→ **Work required**:
Return exactly, with nothing added, the lines from the one that contains "Given: Click the Settings gear icon" through the end of the listing below, pictures excluded.

= = = = = = =

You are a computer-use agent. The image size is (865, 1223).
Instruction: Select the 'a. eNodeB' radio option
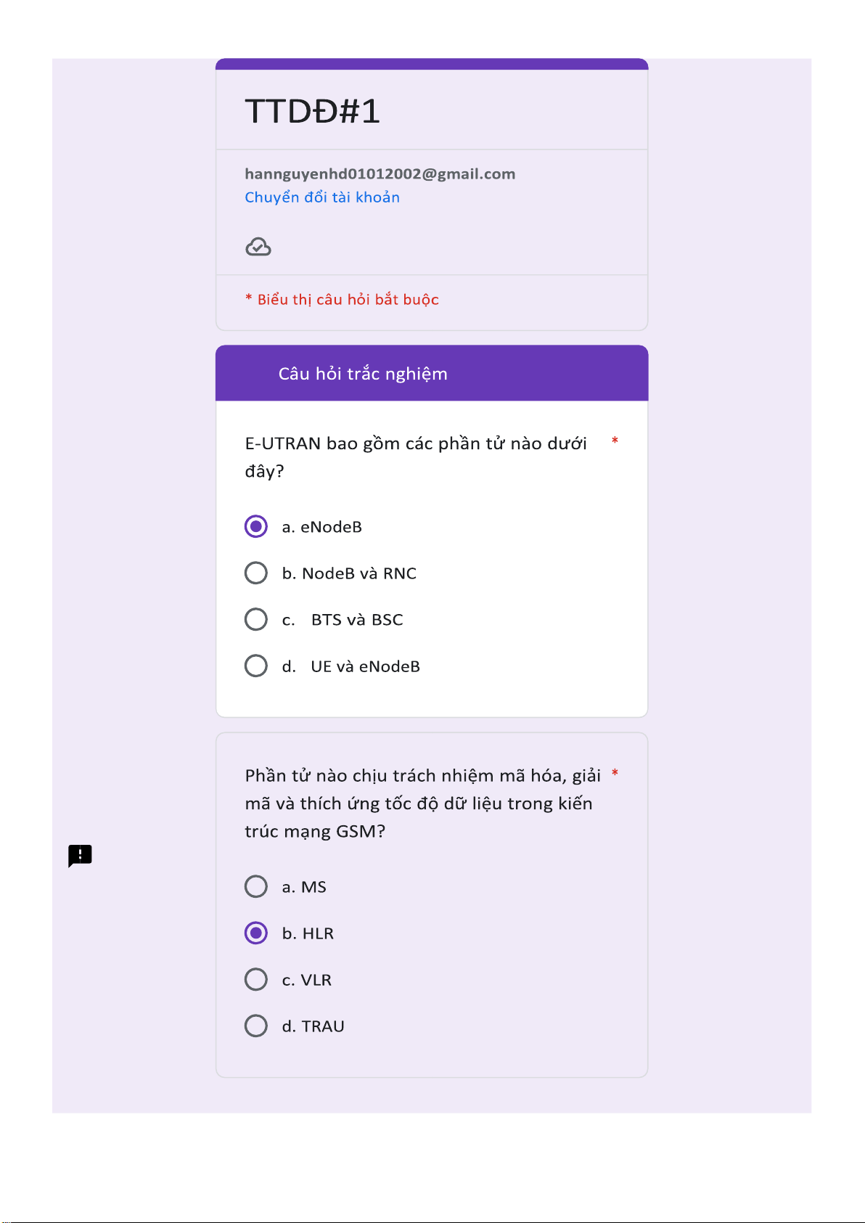pyautogui.click(x=256, y=526)
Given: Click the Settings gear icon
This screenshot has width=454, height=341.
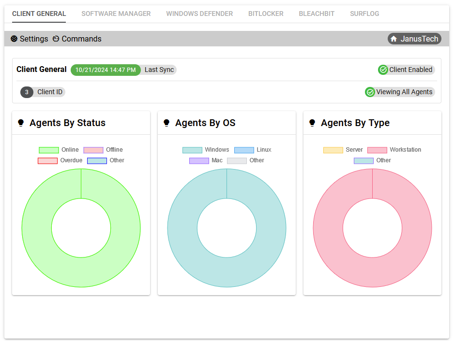Looking at the screenshot, I should (x=14, y=39).
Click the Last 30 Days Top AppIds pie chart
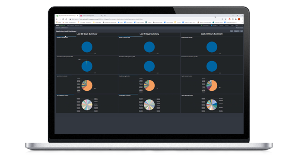The height and width of the screenshot is (155, 290). (x=87, y=103)
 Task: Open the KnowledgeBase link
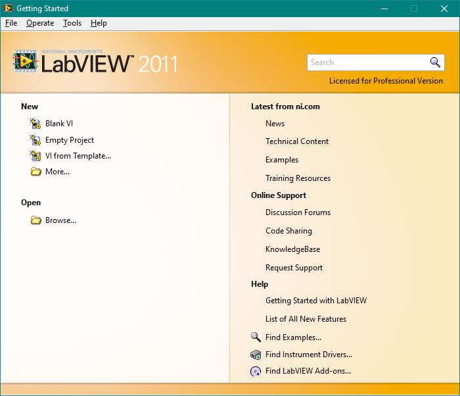click(x=292, y=249)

= = = = = = =

→ **Answer box**:
Given: Click the Settings gear icon
This screenshot has width=454, height=341.
Looking at the screenshot, I should (x=14, y=39).
Click the Last 30 Days Top AppIds pie chart
The height and width of the screenshot is (155, 290). (x=87, y=103)
 Task: Open the KnowledgeBase link
click(x=292, y=249)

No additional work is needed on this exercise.